Stated goal >> Revise the records below by replacing "dropdown" with "drop-down menu" and keeping everything else unchanged. Leave the pictures out of your answer.
━━━ Materials provided
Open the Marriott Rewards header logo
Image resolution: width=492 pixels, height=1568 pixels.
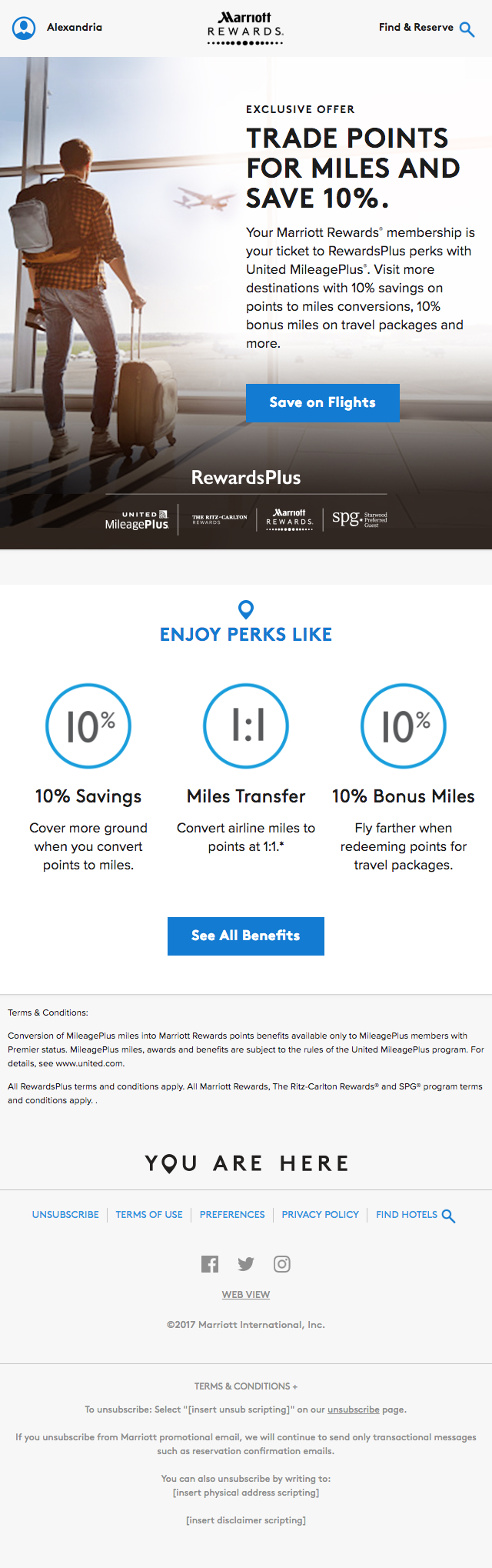[x=245, y=28]
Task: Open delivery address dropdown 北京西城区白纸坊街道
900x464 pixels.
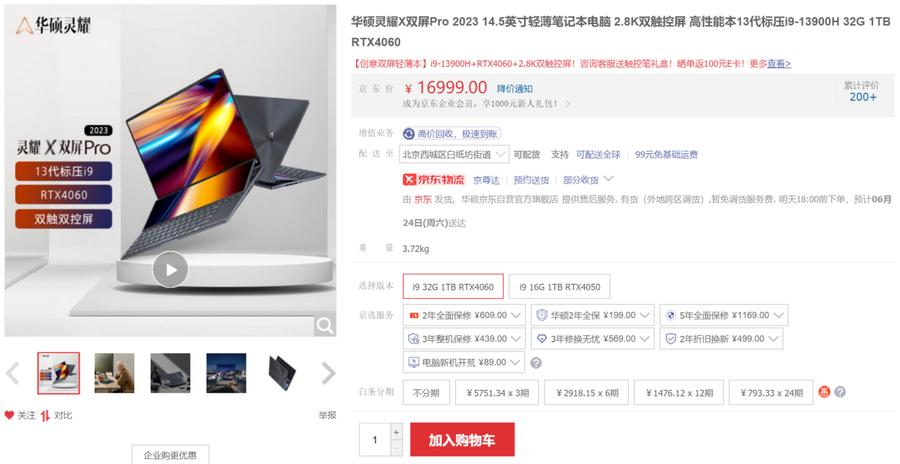Action: click(455, 154)
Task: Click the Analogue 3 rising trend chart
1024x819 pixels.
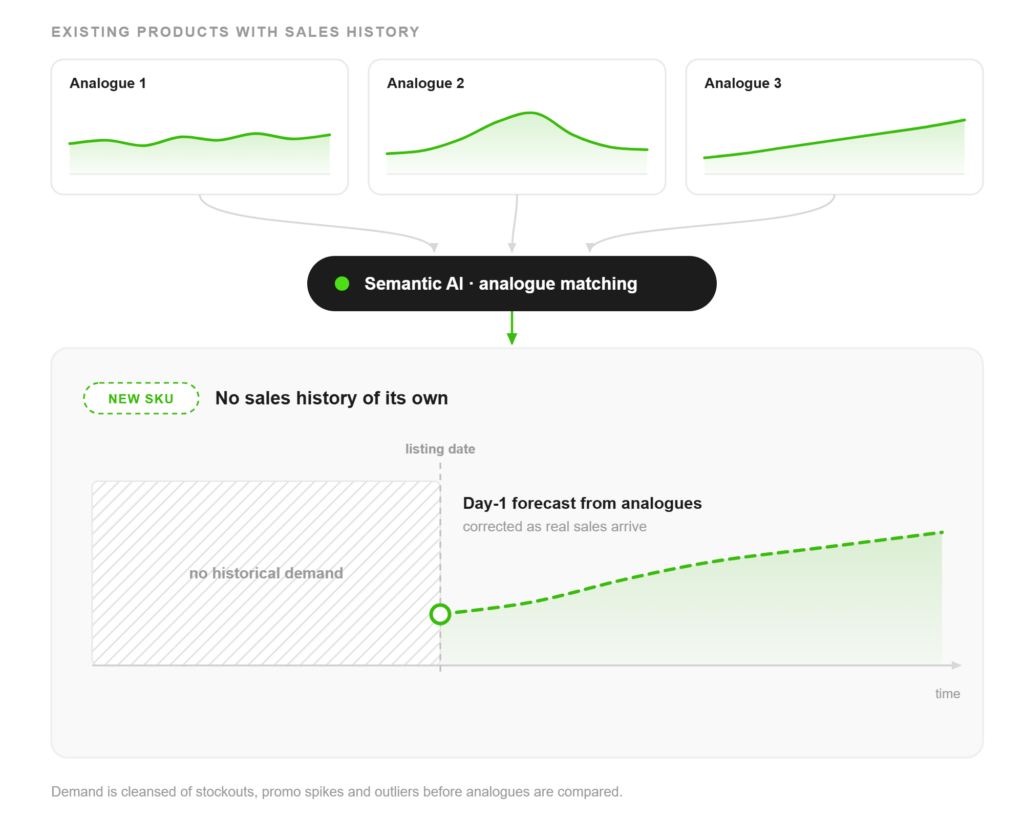Action: pyautogui.click(x=835, y=147)
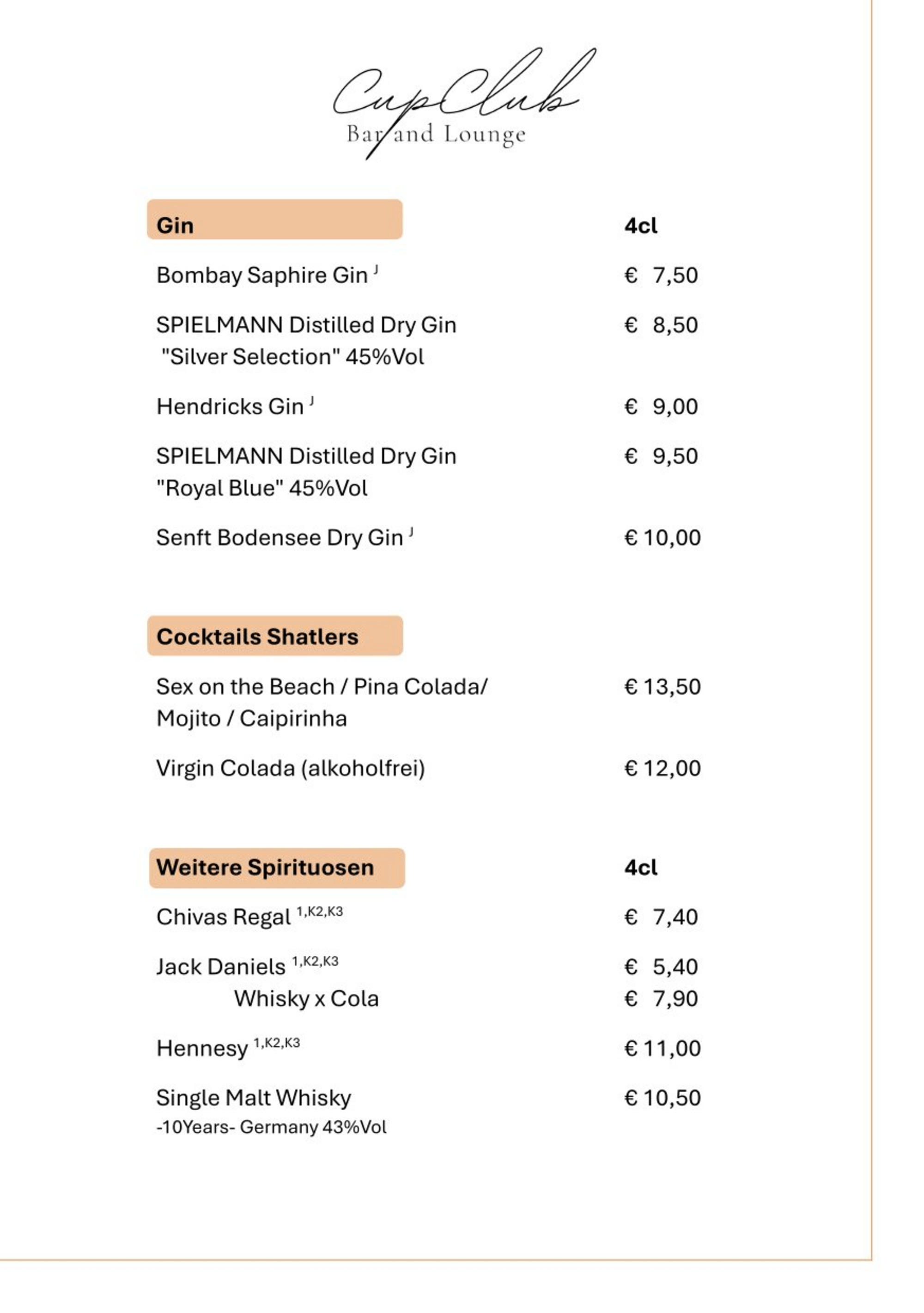Select the Single Malt Whisky entry
924x1313 pixels.
272,1111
━━━━━━
Response >>
Open the Marriott Rewards header logo
Image resolution: width=492 pixels, height=1568 pixels.
[x=245, y=28]
Task: Open delivery address drop-down menu 北京西城区白纸坊街道
900x464 pixels.
Action: click(455, 154)
Task: Click the Analogue 3 rising trend chart
1024x819 pixels.
Action: pyautogui.click(x=835, y=147)
Select the Single Malt Whisky entry
924x1313 pixels.
272,1111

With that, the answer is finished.